The data:
◇ ◇ ◇

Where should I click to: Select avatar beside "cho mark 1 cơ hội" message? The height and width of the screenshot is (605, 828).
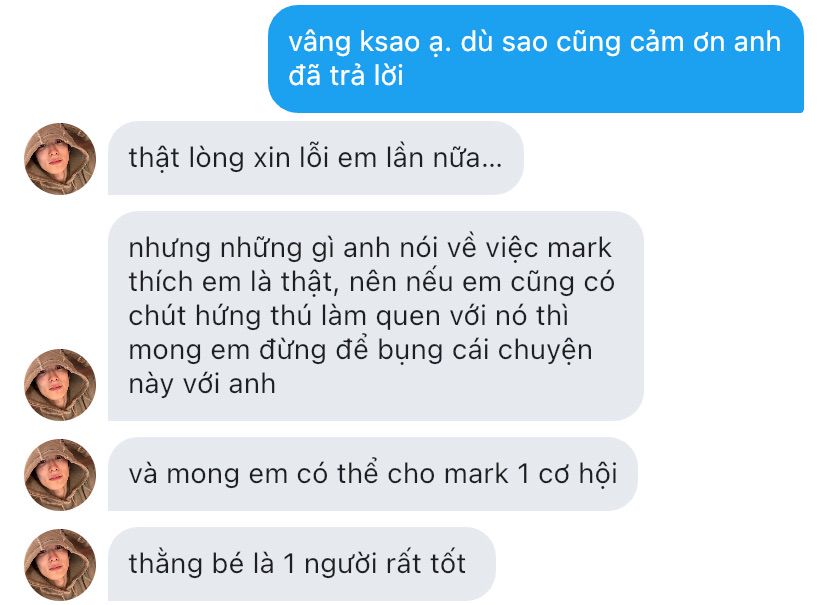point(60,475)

◇ ◇ ◇

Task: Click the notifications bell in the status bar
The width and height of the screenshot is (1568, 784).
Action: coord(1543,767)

◇ ◇ ◇

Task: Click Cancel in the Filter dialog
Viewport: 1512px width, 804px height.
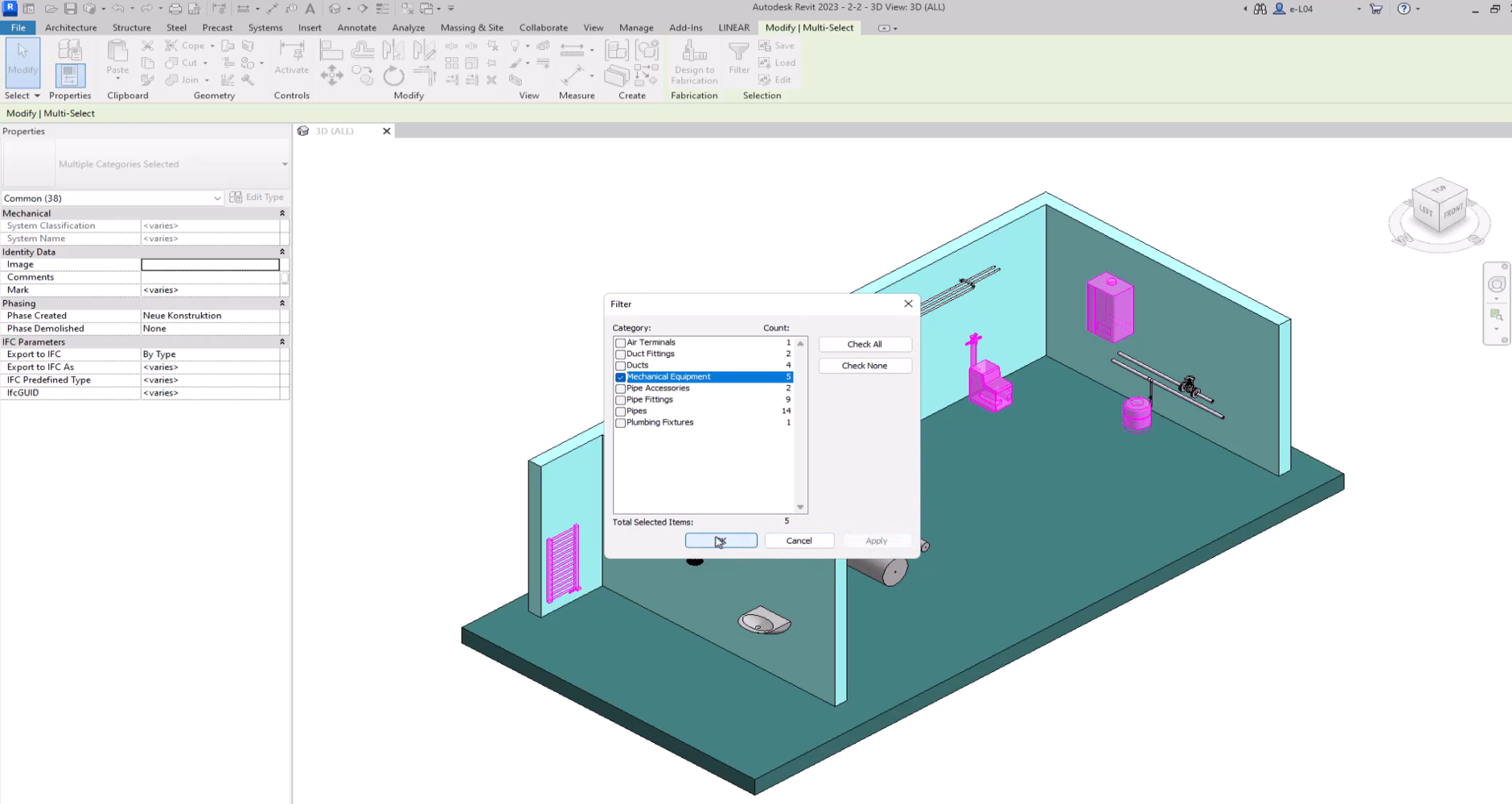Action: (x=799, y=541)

◇ ◇ ◇

Written instruction: Copy the part of the listing that opens with the line containing "Where should I" and closes with the line containing "point(60,475)", both lines included, word for word. Leave out any pictures.

Response:
Where should I click to: Select avatar beside "cho mark 1 cơ hội" message? The height and width of the screenshot is (605, 828).
point(60,475)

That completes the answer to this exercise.